Chris Padilla/Blog / Tech

Building a Message Board with User Authentication in Express

Secret Poets Society Preview

Secret Poets Society

Github | View app in browser

The Secret Poets Society is a club of artists sharing work purely for arts sake. Not for fame or glory! As part of the practice, the authors names are unlisted to visitors.

The site has three tiers of membership - guest, member, and admin.

  • GUESTS can sign up and login to post their own poems, joining in the art for art's sake movement.
  • MEMBERS have the added privilege of seeing which of their colleauges posted which poem and on what date.
  • ADMINS can see what members see and also have the ability to delete any poem they see fit.

Tech used:

  • NodeJS
  • Express
  • MongoDB & Mongoose
  • Passport
  • Handlebars.js
  • Custom CSS

MVC Design Pattern

This Node application follows the Model-View-Controller approach to design. Files are organized into their roles within the system. The Mongoose ORM serves as the data model, Handlebars.js is used for templating views, and Express routes and middleware serve as the controllers. Controllers are the bulk of this application, handling data validation, sanitization, and user authentication.

To handle authorization, the Passport package is used to coordinate login. Express Sessions are then used to maintain the user’s account session with the server. User data is stored in MongoDB, including encrypted login information and their membership tier. If a user is accessing a protected route, a specific controller is accessed. With the controller functions, the logged in user’s membership tier is checked against the permissions required for a given request. If they do not have the correct authorization, the user receives an error message rendered by the application. Otherwise, they are granted access.

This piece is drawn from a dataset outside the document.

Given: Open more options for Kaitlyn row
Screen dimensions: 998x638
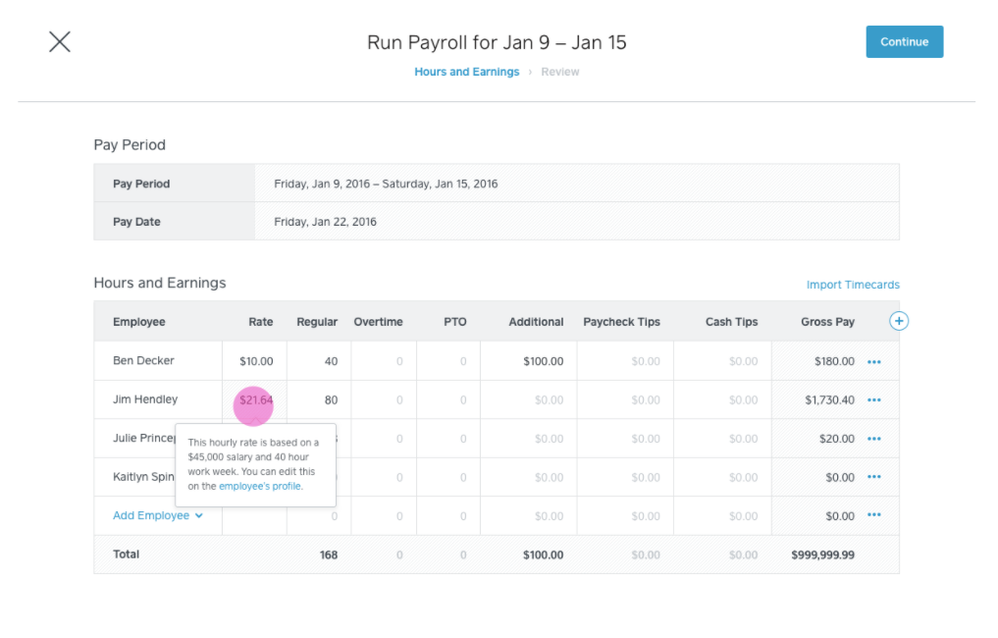Looking at the screenshot, I should click(874, 477).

Data Security & Sanitization

My greatest area of learning through this application was Security and sanitization. Incoming data has the potential to be incorrect or, worse, malicious. The Express Validator package is used to clean the data of any malicious code. Another method with the Validator package ensures the inputs match the expected types and provide the required fields.

A special case is user login data, where the password needs an extra layer of security. A custom implementation of passport brings in BCrypt, a library for string encryption, to securely save a hashed password and decrypt it when the user is attempting to log in. This ensures if the network request is intercepted or if the database is accessed outside the application, critical data is not exposed.


While it was a pleasure using a new UI library, I quickly discovered that Handlebars.js has it’s limitations. The library can handle a fair amount of conditional rendering. But, as the application grew more complex, I found myself trying to make views reusable through logic that Handlebars didn’t support. For example, sharing form elements from the login page and the account creation page. This comes from my experience of working heavily in React, a library that makes breaking a page into components accessible and flexible.

The solution was to approach views from a page level, allowing there to be separate pages to share a fair amount of layout formatting, but to make the small tweaks necessary to better suit a page’s needs. Working with handlebars, it was still possible to utilize conditional rendering of items, such as the authors of the poems, while still allowing the server to perform the heavy lifting of logic.

Hosting on AWS

This project is hosted on AWS through Elastic Beanstalk and updated with the Code Pipeline CI tool. You can read more about how I configured the project for AWS in my article Hosting a Node Express App on AWS Elastic Beanstalk.

Next Steps

Much of what I learned in this project transitioned into a later application, Mystery-Cowboy-Theater. Another Node application, I took the pains I felt while using Handlebars’ page approach and switched over to React to break down the UI into components. Authorization was carried over into that project as well, this time using JWT’s to pass user data between the client and API.

Poem Credits

Authors are viewable by members. Major poets include Shel Silverstein, Walt Whitman, and Robert Frost.